Source passage

At County Hospital, we got a presentation on palliative and hospice care, at which we were told that most advance directives are too vague: “If I don’t have meaningful quality of life, let me die a natural death.” Better to say, “If I can’t ride my bicycle … ” or “If I can’t remember my own name … ” or “If I can’t eat … ” Whatever specifically constitutes quality of life.
We learned that hospice care is not usually done in the hospital because Medicare reimbursement for hospice is only $200 a day, whereas the cost of occupying a room at County Hospital and being cared for by a nurse is $8000 a day, and this is on a medical-surgical ward, not even in the ICU, and this is before factoring in any other care: examination by a physician, labwork, medicine, use of equipment.
Comfort care—palliative care at the very end of life—is often provided in a hospital (e.g., for an intubated patient in the ICU), but it can also be at home if the person has housing and 24-hour care, which can be from friends.

Data section
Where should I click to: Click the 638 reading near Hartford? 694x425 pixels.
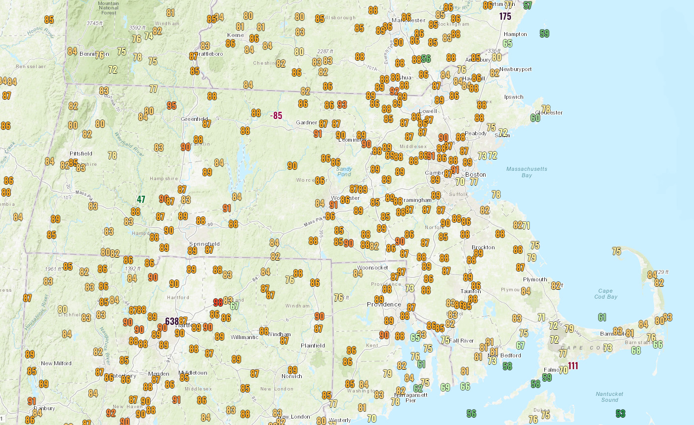pos(172,322)
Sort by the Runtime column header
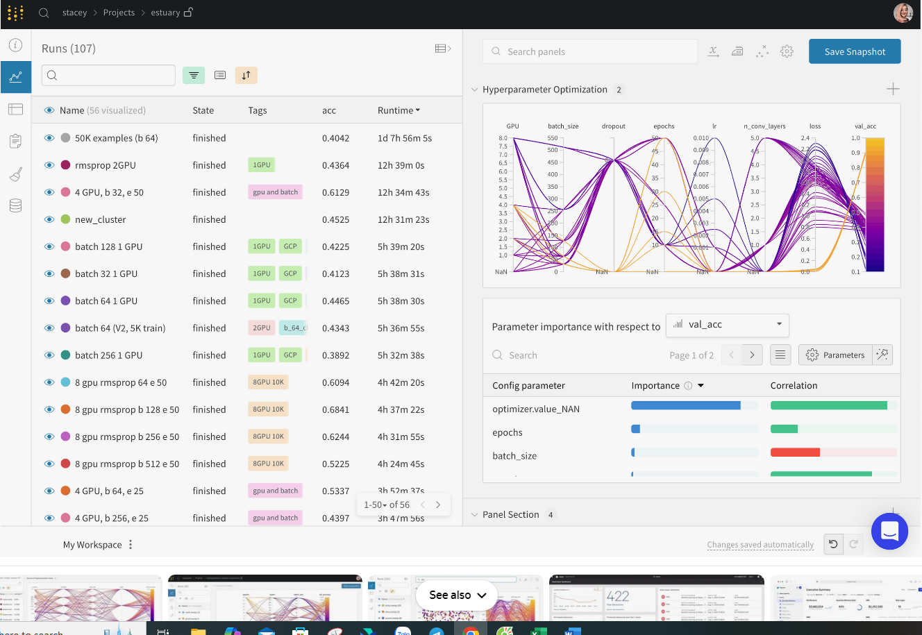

Task item
Repeat the passage on hospice care between "At County Hospital, we" and "use of equipment.", inclusive, swapping "County Hospital" for "City Hospital". The lines above are separate material, unrelated to the text on hospice care.

Answer
At City Hospital, we got a presentation on palliative and hospice care, at which we were told that most advance directives are too vague: “If I don’t have meaningful quality of life, let me die a natural death.” Better to say, “If I can’t ride my bicycle … ” or “If I can’t remember my own name … ” or “If I can’t eat … ” Whatever specifically constitutes quality of life.
We learned that hospice care is not usually done in the hospital because Medicare reimbursement for hospice is only $200 a day, whereas the cost of occupying a room at City Hospital and being cared for by a nurse is $8000 a day, and this is on a medical-surgical ward, not even in the ICU, and this is before factoring in any other care: examination by a physician, labwork, medicine, use of equipment.